San Sebastián’s upland valley was the heartland of the Náhuatl- (Aztec-) speaking chiefdom of Ostoticpac, which translates roughly as “hollow in the highlands.” The people, known as the Texoquines, worshipped the gods of sun and fertility,cultivated corn and cotton, and extracted gold and silver from local deposits.
Although the Texoquines initially accepted Christianity peaceably, they later rose in revolt, possibly in reaction to the rapacious excesses of renegade conquistador Nuño de Guzmán. Then-governor Francisco Vásquez de Coronado marched from the Bay of Banderas into the mountain domain of Ostoticpac, and after a bloody campaign against a determined force of 5,000 warriors, vanquished the Texoquines.

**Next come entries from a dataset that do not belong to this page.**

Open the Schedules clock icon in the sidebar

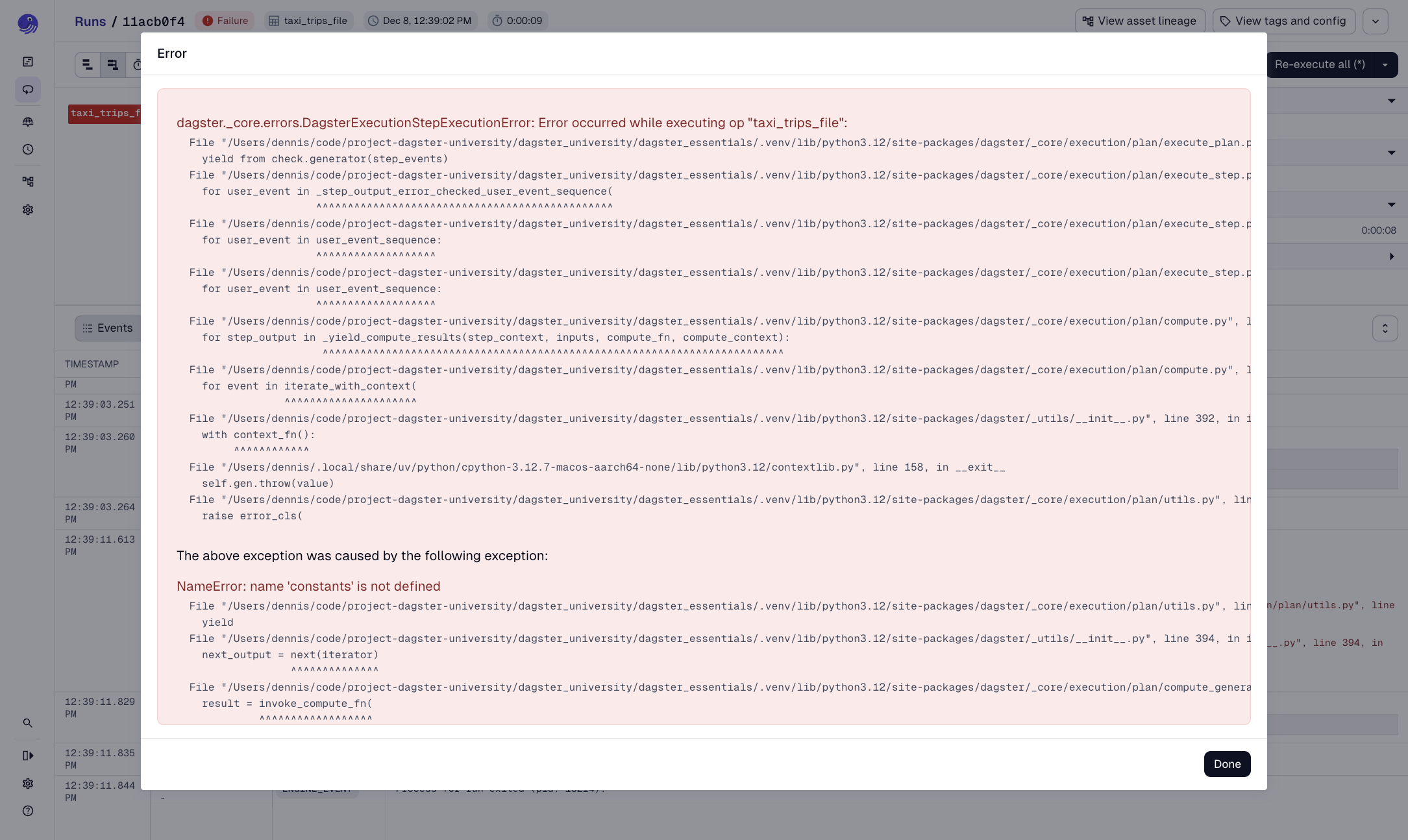(28, 149)
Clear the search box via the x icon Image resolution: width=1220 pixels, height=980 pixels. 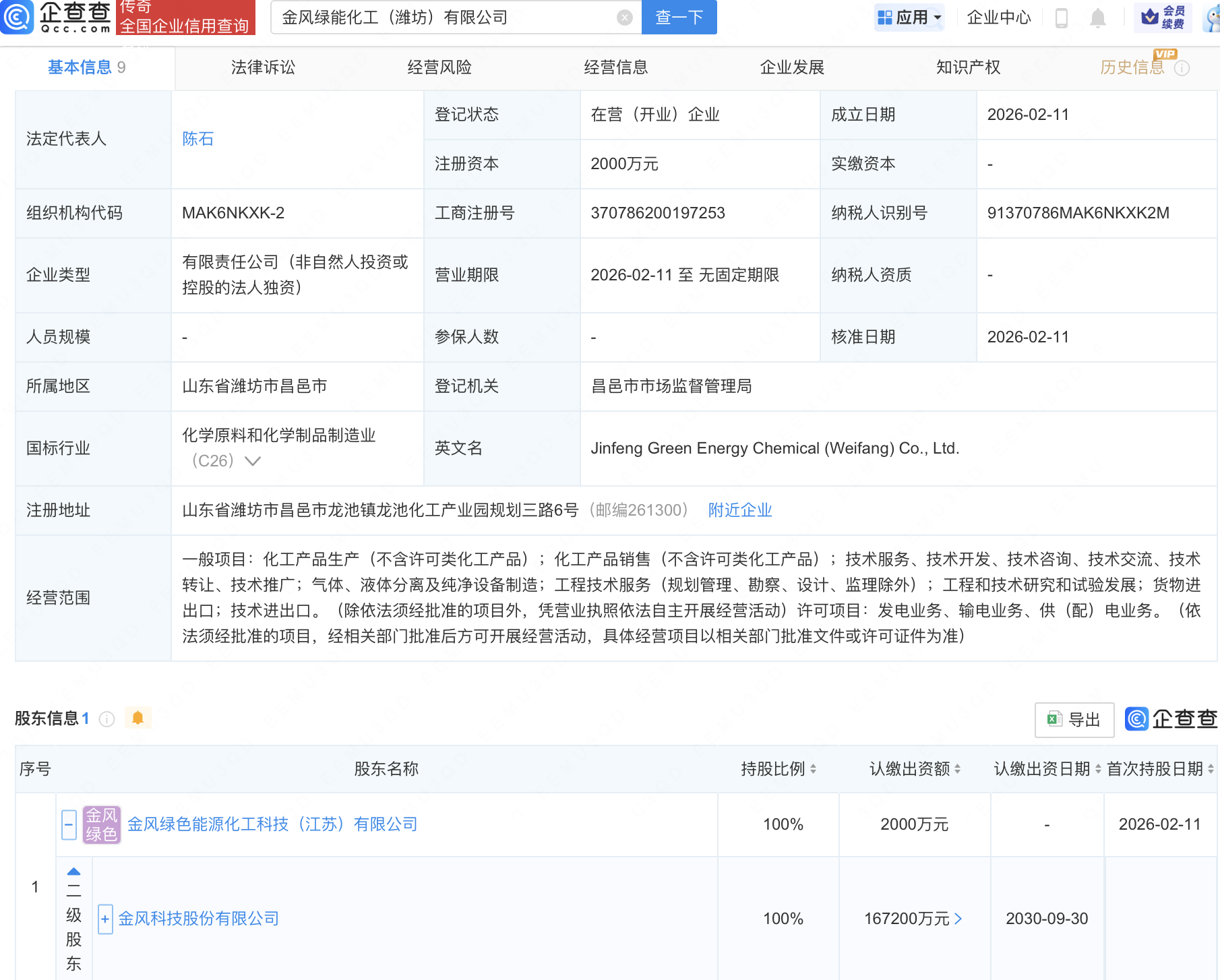point(624,18)
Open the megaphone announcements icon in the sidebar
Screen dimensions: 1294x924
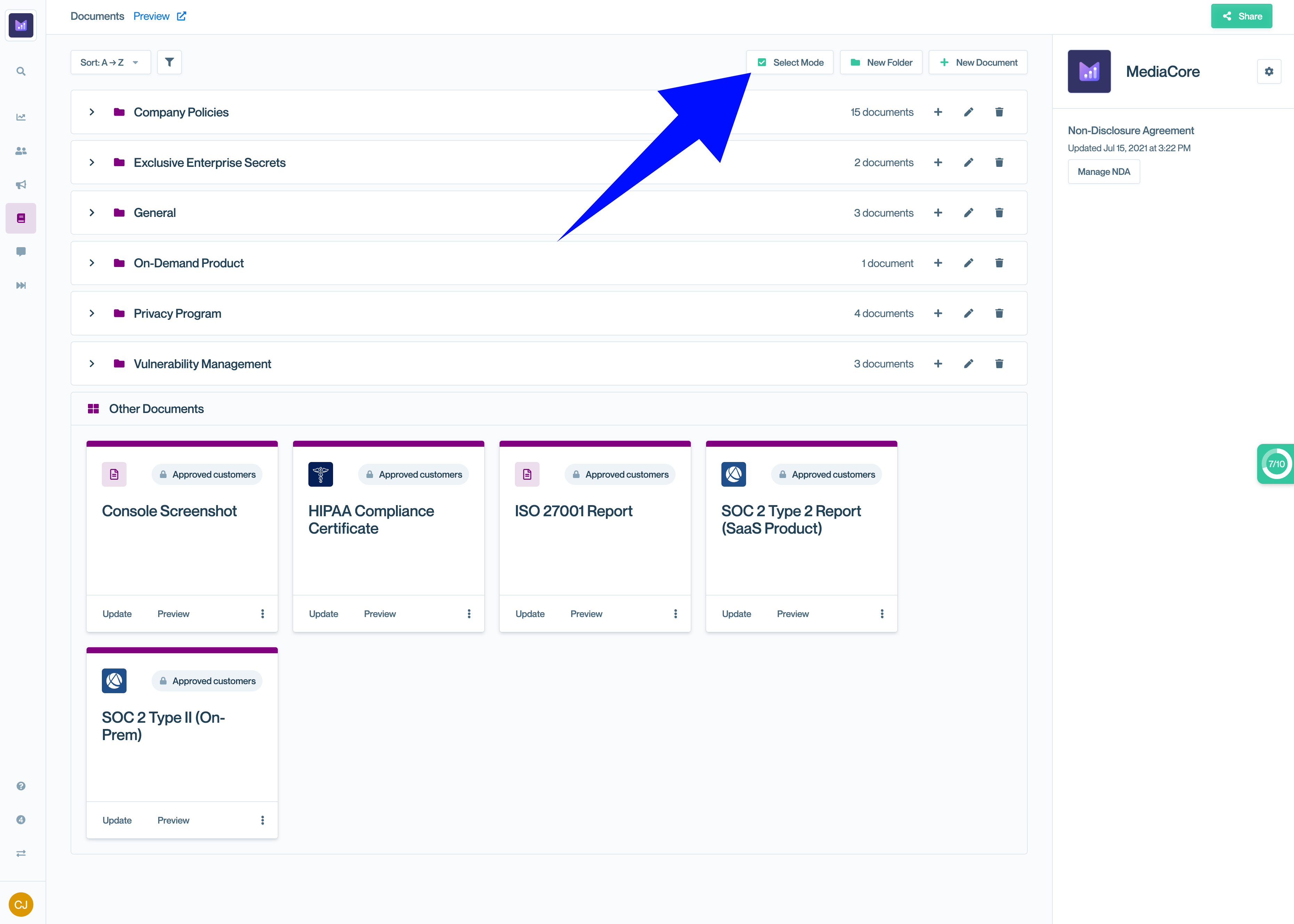(x=21, y=184)
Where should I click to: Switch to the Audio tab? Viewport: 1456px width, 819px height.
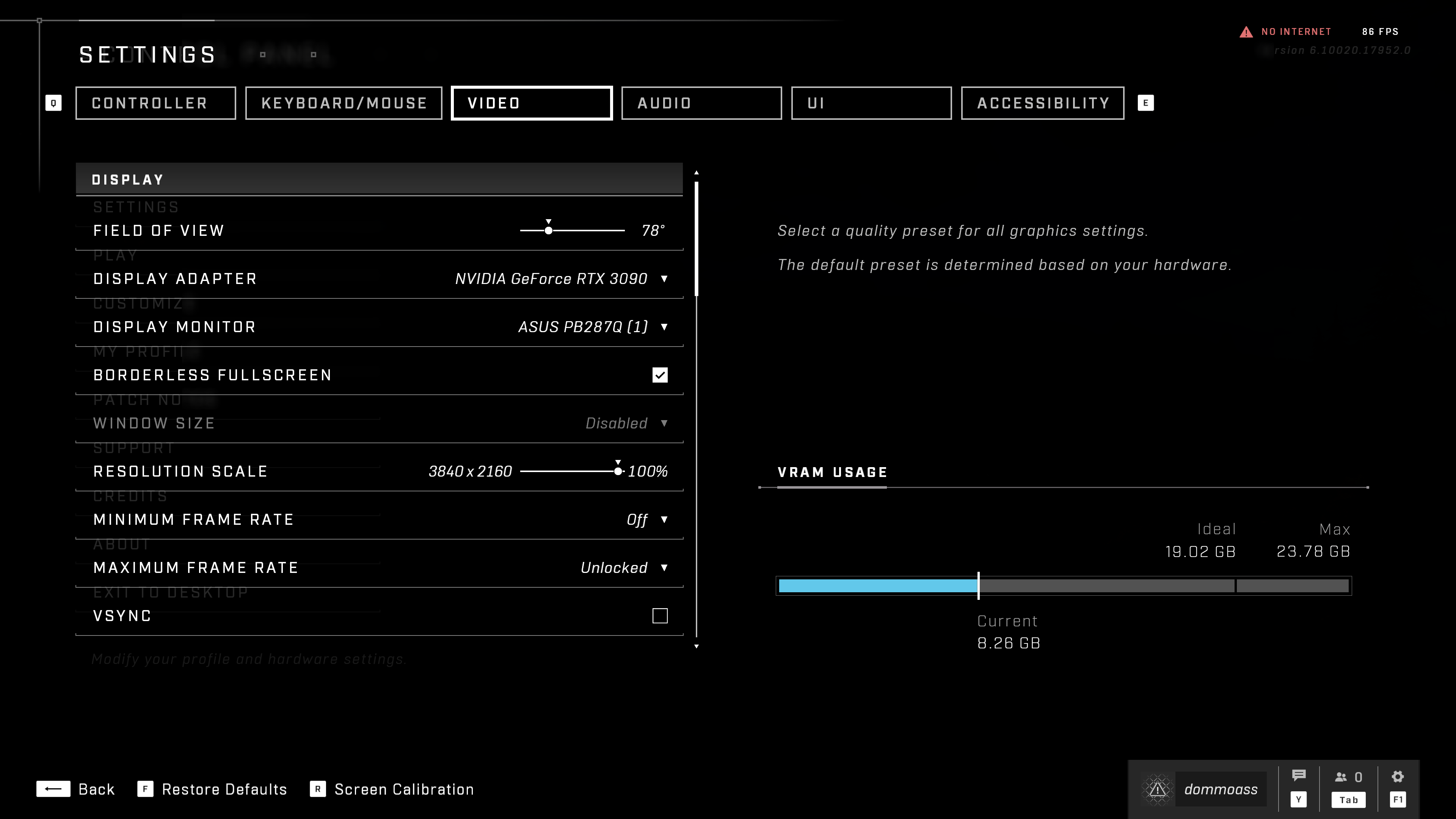[701, 103]

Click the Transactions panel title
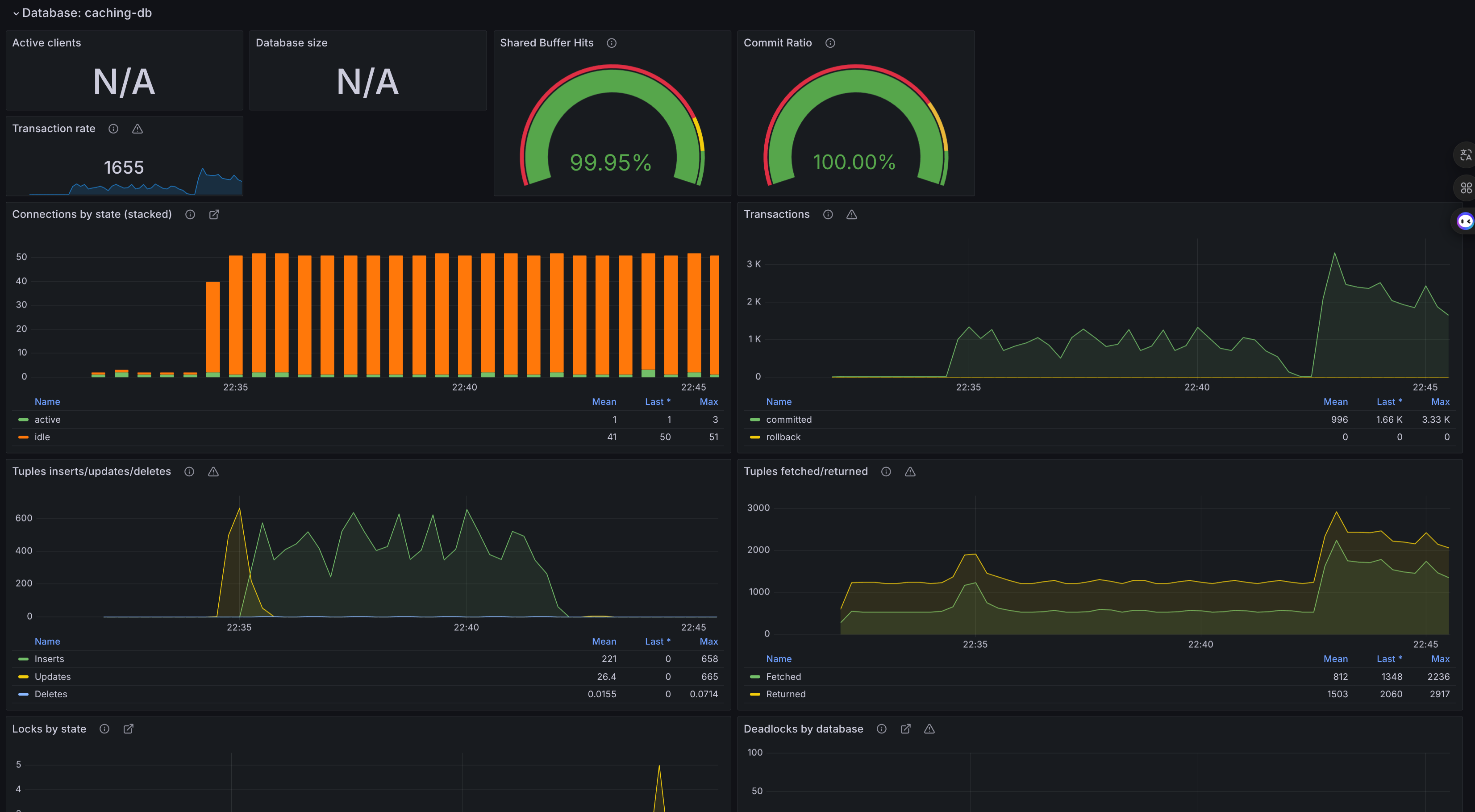[x=776, y=214]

The defeated people returned to their homes and fields, and for hundreds of years of Spanish- supervised peace contributed their labor to the church and hacendados, who grew rich from cattle, gold, and silver.
One glance around the plaza  tells you that San Sebastián (pop. 1,000, elev. 5,250 ft.) is unique. It is clear that proud people live here. The town’s cobbled hillside plaza, lined by dignified white buildings and a steepled cathedral, and enclosing a correct Porfirian bandstand, presents a perfect picture of old-world gentility. Such a scene, incongruously tucked at the far end of a winding mountain road, requires explanation.
The “why” of San Sebastián is the same as for many Mexican mountain towns: gold and silver, from mines developed in the early 1600s and exploited at a number of local diggings on and off until the 1930s. Today, however, the gold fever has subsided and the 30,000 people afflicted by it have long departed.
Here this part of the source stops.